Justin looked at the fiery little Asian. Beyond them, two Coke-bottle eyes were pinned in their direction.
“Maybe you’re right,” Justin said. “I need someone on the outside?”
“The breakers create multiple entry points into cyberspace that your tail jumps between. They protect you from a Sleeper attack or even the Northern Star, because as soon as one breaker is attacked, I can switch you to another. But they have to be controlled from the outside.”
Justin didn’t even know what Yoshi was talking about; Justin’s power was raw, built-in. He grimaced. He didn’t want to bring the boy. But Glass couldn’t do it, and certainly not Raimey—Justin pictured him crushing the breakers with one finger as his brain boiled under the intense scrutiny of the Northern Star.
“Go get changed. Something dark.”
Glass must have been listening; he arrived to escort the boy.
“How heavy’s the equipment?” Justin asked.
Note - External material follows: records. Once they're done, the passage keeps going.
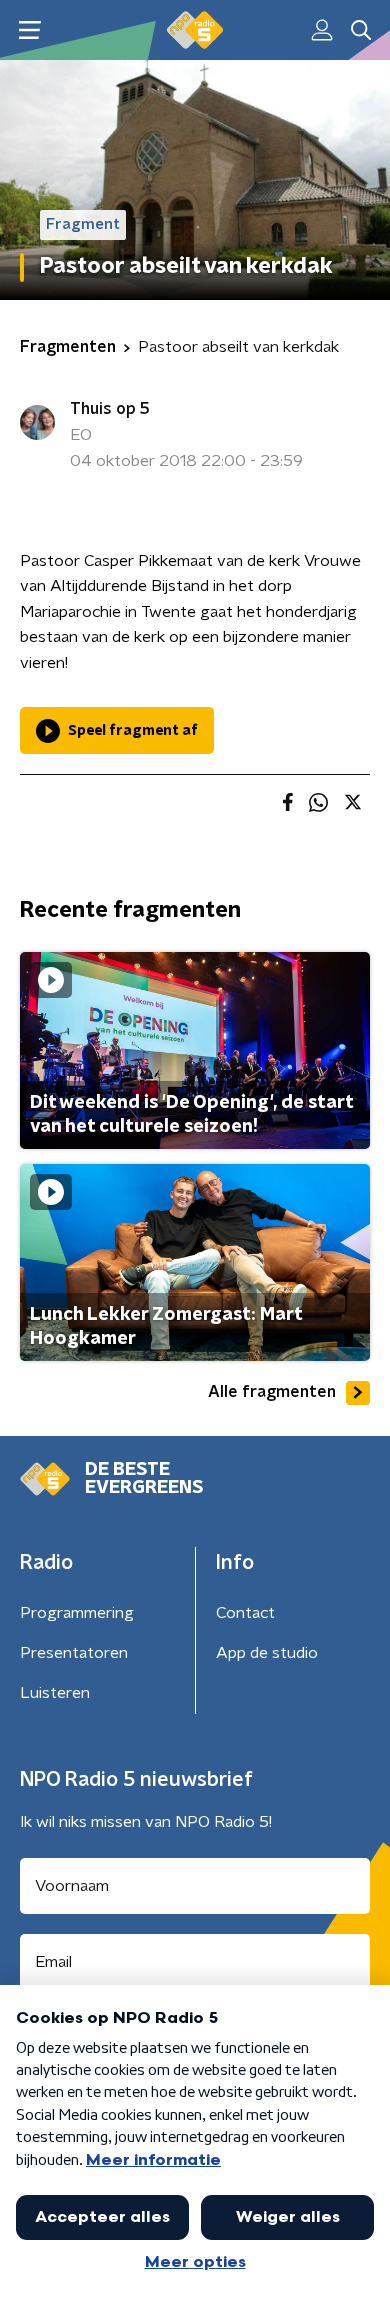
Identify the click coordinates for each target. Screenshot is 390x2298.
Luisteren (55, 1693)
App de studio (267, 1653)
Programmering (77, 1613)
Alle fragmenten (272, 1392)
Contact (245, 1613)
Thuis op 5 (110, 409)
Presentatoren (74, 1653)
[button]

“Each breaker’s about twenty-five pounds. I have five,” Yoshi said. His jaw still quivered and his eyes were red, but now they were filled with anger. He was no wallflower, Justin thought.
“Mike, can you carry that?” Justin asked.
“Yes.”
The kid and the skeleton left Justin alone in the alley, and the moment of solace was the last thing he needed. He had just recruited a boy into a journey that would surely lead to death. And he wondered about himself, and Glass, and his past: when were the sins justified? And the part deep down in all of us that knows right from wrong in the absolute, the part we smother with reason when it goes against the grain of our desires, said the truth quietly: You should walk away. The world has moved on.
And Justin ignored it. Evan deserved to die.
= = =
For two hours Raimey sat by himself, and for the first time in a long time, it felt good. His head was silent. He grabbed pieces of basketball-sized debris that had fallen from the roof and casually tossed one on top another, like a kid throwing pebbles.